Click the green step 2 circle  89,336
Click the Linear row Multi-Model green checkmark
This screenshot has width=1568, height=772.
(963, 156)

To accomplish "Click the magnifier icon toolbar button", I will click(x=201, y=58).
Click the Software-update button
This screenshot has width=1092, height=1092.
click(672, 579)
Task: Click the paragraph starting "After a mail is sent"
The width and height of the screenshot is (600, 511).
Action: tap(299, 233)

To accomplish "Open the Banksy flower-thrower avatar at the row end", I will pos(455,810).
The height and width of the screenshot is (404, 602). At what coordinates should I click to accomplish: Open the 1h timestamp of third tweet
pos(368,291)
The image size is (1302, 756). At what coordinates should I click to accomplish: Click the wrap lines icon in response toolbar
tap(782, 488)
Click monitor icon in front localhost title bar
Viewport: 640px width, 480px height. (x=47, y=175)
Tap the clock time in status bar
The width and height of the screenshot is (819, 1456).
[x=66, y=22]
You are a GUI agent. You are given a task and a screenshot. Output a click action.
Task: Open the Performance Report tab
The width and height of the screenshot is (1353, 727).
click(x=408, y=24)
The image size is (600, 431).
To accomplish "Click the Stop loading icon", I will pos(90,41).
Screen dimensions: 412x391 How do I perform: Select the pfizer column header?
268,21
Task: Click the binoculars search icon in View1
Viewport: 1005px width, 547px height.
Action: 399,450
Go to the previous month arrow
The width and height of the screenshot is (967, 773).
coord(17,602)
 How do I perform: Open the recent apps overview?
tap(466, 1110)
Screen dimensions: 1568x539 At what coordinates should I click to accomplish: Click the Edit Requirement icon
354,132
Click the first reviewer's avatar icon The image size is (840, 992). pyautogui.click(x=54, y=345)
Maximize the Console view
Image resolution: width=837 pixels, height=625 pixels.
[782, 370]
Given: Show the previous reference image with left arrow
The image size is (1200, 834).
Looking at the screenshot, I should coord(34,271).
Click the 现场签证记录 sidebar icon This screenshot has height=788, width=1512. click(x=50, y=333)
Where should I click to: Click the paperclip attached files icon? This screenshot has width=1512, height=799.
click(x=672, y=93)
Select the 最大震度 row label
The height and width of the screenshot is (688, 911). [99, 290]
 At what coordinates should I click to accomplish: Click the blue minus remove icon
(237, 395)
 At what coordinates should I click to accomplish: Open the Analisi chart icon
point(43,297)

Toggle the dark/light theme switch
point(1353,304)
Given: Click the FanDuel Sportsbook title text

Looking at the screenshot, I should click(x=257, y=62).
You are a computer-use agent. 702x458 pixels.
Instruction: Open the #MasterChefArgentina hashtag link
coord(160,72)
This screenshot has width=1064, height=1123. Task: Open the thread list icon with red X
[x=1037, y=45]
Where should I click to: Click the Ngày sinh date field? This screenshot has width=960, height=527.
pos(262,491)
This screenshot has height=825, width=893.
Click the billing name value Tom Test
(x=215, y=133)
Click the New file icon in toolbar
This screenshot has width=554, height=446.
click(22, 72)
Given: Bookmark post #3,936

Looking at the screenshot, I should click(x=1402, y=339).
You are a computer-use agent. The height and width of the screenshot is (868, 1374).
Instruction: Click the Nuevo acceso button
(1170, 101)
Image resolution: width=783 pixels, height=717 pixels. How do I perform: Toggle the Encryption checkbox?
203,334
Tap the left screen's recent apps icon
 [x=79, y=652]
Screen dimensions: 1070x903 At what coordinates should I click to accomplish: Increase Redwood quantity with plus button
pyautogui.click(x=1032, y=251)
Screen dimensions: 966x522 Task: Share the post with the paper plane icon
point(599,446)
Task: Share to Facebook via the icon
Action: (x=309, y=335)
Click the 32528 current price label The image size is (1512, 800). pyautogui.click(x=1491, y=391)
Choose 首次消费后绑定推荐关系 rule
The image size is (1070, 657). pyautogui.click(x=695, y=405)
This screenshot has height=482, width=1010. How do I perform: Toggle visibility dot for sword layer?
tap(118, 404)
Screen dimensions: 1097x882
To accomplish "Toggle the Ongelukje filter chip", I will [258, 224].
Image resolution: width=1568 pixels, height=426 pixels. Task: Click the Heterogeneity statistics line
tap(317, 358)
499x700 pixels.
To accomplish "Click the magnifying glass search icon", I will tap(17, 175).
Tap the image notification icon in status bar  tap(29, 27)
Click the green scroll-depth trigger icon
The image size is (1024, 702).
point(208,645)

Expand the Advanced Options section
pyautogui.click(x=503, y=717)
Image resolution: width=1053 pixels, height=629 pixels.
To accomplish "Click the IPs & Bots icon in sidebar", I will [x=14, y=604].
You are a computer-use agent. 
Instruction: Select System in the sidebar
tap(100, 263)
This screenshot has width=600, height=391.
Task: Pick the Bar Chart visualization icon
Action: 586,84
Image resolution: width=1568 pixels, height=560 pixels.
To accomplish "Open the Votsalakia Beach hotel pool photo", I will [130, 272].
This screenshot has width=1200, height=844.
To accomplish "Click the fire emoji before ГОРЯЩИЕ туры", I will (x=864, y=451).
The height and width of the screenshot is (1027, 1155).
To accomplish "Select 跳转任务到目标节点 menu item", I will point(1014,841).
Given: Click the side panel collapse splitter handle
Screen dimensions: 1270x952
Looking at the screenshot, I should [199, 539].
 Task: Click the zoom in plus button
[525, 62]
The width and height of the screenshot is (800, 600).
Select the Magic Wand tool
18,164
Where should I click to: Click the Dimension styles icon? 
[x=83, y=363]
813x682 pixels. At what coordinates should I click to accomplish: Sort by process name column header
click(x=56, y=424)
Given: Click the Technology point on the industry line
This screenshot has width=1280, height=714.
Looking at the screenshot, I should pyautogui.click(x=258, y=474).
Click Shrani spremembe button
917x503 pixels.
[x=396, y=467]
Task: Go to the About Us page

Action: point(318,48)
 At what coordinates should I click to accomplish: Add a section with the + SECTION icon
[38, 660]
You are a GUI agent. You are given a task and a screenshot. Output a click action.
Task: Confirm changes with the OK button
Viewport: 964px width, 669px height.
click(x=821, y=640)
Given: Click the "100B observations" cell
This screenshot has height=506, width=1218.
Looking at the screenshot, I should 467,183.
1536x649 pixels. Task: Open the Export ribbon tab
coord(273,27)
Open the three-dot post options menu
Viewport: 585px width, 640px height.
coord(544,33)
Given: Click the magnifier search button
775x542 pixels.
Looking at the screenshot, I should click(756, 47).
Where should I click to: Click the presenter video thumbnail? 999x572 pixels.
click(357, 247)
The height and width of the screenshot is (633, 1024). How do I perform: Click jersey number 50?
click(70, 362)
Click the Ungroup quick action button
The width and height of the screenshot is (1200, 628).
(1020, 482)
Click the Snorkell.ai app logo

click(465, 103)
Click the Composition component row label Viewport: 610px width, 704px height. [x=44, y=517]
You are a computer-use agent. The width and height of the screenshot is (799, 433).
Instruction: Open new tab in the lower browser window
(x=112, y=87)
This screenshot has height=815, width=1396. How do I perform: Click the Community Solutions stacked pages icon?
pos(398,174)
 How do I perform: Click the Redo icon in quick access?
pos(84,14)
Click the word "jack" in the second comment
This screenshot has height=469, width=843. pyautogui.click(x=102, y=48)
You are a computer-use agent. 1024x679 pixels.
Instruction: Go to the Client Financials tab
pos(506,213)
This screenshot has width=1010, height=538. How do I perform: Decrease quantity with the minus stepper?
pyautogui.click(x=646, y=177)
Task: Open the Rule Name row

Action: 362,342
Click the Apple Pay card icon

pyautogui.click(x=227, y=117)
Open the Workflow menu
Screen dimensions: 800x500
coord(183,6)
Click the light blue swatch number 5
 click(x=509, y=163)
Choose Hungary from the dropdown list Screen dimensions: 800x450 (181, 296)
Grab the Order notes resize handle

━━━━━━━━

Exercise goal:
Answer with a number only. How many lines in the records include the word "search"?

Output of the task:
3